# Bayou Country SOC Silver Bullet's photo shoot



## lilhill (Jun 11, 2011)

This little guy literally set himself up for this photo shoot this morning, after he got his summer haircut.  Bullet is out of MCH/CH Bluff Creek PH Socrates x Thunderhill A Elektra.


----------



## Roll farms (Jun 11, 2011)




----------



## ksalvagno (Jun 11, 2011)

Love the spots!


----------



## lilhill (Jun 11, 2011)

Thanks.  He is a real sweetheart.


----------



## BetterHensandGardens (Jun 11, 2011)

Handsome little guy!


----------



## Matthew3590 (Jun 11, 2011)

Is he nigerian dwarf?


----------



## lilhill (Jun 11, 2011)

Thank  you!  Yes, he's a Nigerian Dwarf.


----------



## Matthew3590 (Jun 11, 2011)

lilhill said:
			
		

> Thank  you!  Yes, he's a Nigerian Dwarf.

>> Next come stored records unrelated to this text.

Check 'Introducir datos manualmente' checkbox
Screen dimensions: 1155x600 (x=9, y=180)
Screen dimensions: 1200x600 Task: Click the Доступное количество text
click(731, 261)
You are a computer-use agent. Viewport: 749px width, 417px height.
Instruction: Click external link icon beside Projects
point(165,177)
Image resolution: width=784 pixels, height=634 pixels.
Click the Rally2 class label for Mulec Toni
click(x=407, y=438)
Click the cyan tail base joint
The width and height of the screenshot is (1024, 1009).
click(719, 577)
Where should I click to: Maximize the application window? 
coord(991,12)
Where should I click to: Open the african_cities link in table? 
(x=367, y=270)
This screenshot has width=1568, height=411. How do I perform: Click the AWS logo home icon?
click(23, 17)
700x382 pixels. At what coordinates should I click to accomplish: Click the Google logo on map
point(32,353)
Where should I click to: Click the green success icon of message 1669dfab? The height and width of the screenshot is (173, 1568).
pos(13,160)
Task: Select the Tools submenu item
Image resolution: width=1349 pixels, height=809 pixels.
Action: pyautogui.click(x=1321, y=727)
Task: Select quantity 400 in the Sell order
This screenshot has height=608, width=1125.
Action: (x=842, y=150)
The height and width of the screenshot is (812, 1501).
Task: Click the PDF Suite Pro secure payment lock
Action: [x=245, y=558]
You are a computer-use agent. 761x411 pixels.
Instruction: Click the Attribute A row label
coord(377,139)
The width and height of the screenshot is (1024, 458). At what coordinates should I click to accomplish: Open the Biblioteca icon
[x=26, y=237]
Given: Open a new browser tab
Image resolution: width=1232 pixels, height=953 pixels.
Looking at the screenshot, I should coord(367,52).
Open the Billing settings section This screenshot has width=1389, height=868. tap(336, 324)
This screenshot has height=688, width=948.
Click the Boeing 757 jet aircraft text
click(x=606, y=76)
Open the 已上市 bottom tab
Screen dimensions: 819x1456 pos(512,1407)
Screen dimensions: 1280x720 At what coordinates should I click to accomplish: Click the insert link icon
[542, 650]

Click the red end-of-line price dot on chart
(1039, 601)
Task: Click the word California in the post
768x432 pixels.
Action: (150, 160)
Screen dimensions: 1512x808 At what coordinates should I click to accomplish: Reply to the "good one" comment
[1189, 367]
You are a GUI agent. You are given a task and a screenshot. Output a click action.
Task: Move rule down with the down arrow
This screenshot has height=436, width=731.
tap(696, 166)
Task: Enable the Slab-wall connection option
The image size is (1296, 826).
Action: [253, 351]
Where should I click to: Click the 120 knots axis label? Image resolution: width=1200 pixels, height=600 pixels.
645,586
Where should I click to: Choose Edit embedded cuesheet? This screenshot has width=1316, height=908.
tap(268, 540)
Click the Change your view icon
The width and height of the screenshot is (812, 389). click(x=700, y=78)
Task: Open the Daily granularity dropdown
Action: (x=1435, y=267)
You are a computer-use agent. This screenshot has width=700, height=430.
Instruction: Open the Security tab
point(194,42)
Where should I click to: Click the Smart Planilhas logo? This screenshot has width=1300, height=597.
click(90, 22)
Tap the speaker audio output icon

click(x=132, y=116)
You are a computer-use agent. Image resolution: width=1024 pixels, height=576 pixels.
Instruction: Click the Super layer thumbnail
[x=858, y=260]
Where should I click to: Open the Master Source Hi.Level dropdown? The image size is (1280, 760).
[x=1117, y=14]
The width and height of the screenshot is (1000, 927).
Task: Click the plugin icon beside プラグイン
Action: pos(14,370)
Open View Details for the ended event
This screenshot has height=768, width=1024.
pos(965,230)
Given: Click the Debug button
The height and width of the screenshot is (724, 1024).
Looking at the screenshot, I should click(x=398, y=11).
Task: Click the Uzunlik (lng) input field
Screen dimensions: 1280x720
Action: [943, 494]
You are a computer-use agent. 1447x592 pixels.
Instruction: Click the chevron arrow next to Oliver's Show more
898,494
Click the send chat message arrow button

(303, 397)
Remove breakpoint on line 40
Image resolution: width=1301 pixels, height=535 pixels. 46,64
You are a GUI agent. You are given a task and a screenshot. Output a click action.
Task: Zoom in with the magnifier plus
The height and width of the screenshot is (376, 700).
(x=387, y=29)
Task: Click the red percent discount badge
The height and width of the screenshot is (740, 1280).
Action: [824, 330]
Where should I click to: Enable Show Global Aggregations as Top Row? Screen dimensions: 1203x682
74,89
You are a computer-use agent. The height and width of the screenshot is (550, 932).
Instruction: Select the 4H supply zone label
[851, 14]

Do they consider brown on white moon spots?  Cause they don't recognise black on white (or is it white on black) as moon spots.


----------



## SDGsoap&dairy (Jun 11, 2011)

He is dang nice, Sandi!  Really a lovely little fella.


----------



## lilhill (Jun 11, 2011)

Moonspots are somewhat round spots of color varying in color from light cream to dark brown, but never white or true black. They can be superimposed over any other color or pattern EXCEPT white.


----------



## lilhill (Jun 11, 2011)

n.smithurmond said:
			
		

> He is dang nice, Sandi!  Really a lovely little fella.


Thank you.


----------



## Goatherd (Jun 11, 2011)

Very flashy!  The spots are cool, too.


----------



## lilhill (Jun 11, 2011)

Thank you


----------



## Lizzie098 (Jun 12, 2011)

Awww, he is so adorable!!


----------



## lilhill (Jun 12, 2011)

Thank you.


----------